Reactions: Test Subject B really liked the fish, felt it didn't have a fishy flavor
What would I do differently: Add cilantro and lime juice to the marinade. Other than that this is a good, fairly simple recipe, and will likely be a workhorse
PortobellosIngredients
- 3 medium size portobellos
- left over marinade from the Salmon
- 4 cloves garlic
The stems were removed from the mushrooms and the garlic cloves were slivered and worked into the gills. The mushrooms were cooked directly over the coals(same fire as above after the corn came off), gill side down for three minutes. The marinade was then applied to both sides and the mushrooms returned to the grill gill side up. They were left until they started to flatten out, indicating the insides were cooked(about 4-5 more minutes).
Reactions: Test Subject A really liked them and ate all three. As they were basically a vegetarian substitute for the salmon, everybody was fine with that.
What would I do differently: Marinate them beforehand maybe??? I didn't try any of it and the test subject devoured them, so I'm sort of ambivalent here.
Sweet PotatoThe oven was preheated to 405 degrees per the controls(actually 400, Kat's oven runs 5 degrees 'cold'). 10 or so minutes after the oven was ready(I don't trust ovens) the potato was tossed in for 50 minutes. The fork test was positive(fork slid easily in and out), so at 50 minutes the potato was wrapped in foil and put in the microwave(turned and kept off) to finish cooking and keep warm. It was quartered for serving
Reactions: positive, but the chef(me) though portions were underdone. No one agreed, but I'm the chef dammit! ;)

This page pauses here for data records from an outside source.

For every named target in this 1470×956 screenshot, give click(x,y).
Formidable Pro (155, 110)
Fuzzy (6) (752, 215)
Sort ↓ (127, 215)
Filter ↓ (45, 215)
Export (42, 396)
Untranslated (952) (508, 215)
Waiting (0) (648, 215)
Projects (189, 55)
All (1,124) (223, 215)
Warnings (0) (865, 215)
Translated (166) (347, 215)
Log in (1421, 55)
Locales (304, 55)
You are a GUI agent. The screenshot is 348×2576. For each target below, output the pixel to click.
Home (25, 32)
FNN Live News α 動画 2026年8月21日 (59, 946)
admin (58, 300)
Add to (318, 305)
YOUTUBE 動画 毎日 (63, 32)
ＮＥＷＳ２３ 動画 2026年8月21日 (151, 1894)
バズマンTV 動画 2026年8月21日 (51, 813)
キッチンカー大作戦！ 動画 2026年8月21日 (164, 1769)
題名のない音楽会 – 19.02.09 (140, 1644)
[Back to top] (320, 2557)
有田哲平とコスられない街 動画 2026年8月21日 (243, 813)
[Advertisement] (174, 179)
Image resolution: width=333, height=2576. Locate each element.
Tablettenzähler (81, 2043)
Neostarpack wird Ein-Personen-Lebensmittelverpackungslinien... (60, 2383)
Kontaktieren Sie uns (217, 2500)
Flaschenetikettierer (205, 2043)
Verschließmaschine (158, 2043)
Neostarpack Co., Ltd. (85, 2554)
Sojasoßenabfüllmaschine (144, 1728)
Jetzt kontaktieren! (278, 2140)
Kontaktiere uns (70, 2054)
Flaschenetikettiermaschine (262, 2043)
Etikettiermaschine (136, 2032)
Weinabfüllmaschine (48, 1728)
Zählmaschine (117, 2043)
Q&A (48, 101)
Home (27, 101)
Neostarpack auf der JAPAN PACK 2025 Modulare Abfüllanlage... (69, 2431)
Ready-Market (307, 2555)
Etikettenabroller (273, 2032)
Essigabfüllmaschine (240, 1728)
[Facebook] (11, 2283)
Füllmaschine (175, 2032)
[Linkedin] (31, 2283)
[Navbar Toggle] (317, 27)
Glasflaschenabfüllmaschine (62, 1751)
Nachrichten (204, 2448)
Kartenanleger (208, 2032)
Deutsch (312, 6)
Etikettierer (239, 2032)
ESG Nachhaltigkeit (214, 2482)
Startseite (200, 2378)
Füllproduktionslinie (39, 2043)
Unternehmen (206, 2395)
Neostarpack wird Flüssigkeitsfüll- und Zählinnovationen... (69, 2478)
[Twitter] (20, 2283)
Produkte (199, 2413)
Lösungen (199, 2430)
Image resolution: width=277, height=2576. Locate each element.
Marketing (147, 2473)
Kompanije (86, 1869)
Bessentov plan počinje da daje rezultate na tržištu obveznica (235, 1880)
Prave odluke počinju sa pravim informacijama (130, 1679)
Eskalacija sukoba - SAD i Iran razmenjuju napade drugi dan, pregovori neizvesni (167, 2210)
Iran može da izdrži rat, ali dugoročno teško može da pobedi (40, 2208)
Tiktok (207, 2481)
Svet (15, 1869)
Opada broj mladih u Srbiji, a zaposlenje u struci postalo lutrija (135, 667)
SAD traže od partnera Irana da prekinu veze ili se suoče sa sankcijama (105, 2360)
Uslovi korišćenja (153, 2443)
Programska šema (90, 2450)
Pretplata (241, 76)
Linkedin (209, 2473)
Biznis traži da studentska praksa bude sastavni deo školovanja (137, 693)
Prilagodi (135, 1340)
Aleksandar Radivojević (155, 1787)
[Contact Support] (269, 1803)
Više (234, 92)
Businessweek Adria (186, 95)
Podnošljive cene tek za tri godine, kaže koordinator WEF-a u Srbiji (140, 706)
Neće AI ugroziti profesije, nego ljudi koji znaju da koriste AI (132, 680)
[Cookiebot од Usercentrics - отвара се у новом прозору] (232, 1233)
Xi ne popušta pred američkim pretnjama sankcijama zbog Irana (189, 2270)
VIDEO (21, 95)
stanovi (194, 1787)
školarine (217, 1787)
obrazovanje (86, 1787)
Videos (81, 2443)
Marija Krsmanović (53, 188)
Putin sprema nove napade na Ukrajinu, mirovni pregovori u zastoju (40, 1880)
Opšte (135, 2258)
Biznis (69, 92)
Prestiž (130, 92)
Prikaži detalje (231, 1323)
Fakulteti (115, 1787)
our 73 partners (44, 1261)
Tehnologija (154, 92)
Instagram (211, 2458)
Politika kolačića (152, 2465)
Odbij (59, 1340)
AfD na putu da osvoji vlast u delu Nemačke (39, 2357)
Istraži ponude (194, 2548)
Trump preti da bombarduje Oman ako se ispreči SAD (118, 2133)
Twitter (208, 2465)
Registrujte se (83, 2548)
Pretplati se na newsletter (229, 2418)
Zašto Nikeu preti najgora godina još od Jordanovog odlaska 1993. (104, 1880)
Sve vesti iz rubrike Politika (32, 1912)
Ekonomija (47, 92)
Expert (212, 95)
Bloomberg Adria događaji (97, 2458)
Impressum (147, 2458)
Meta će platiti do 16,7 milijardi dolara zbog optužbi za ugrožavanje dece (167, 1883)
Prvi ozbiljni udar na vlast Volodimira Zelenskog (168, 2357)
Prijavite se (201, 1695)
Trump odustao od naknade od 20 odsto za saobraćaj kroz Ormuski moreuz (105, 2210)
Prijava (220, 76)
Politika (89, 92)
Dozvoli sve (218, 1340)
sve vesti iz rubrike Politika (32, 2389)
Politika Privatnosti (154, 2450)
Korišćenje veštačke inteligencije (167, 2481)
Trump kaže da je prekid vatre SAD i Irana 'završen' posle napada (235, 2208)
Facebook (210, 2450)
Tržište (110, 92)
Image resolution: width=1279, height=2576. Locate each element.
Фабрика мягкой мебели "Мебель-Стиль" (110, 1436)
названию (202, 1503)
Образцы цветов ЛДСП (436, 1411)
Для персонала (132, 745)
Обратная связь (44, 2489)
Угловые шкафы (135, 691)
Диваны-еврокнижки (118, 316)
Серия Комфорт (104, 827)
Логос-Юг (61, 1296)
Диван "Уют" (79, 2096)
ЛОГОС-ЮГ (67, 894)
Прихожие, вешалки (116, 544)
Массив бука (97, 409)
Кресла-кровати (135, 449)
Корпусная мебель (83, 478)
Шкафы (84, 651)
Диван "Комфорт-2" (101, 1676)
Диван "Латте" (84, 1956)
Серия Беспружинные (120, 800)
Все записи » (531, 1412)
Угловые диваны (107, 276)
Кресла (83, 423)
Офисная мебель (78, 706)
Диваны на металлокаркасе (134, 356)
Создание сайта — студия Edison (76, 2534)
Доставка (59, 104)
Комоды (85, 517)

What would I do differently: The sweet potato wasn't cooked evenly, but with a potato that large, it's tough to tell. I'll probably fork it in multiple places next time. I like using giant sweet potatoes.
Notes: A good session. The Corn and Black Bean salad was an idea I toyed around with from an old Grill It! Bobby Flay episode I saw over the Memorial Day weekend. This is why I like watching 'recipe' cooking shows. I may not, strike that - probably won't use the exact recipes, but ideas will float around in my skull to be retrieved later.
While salmon can stand direct heat, I like to indirectly grill them, especially when working with smoke.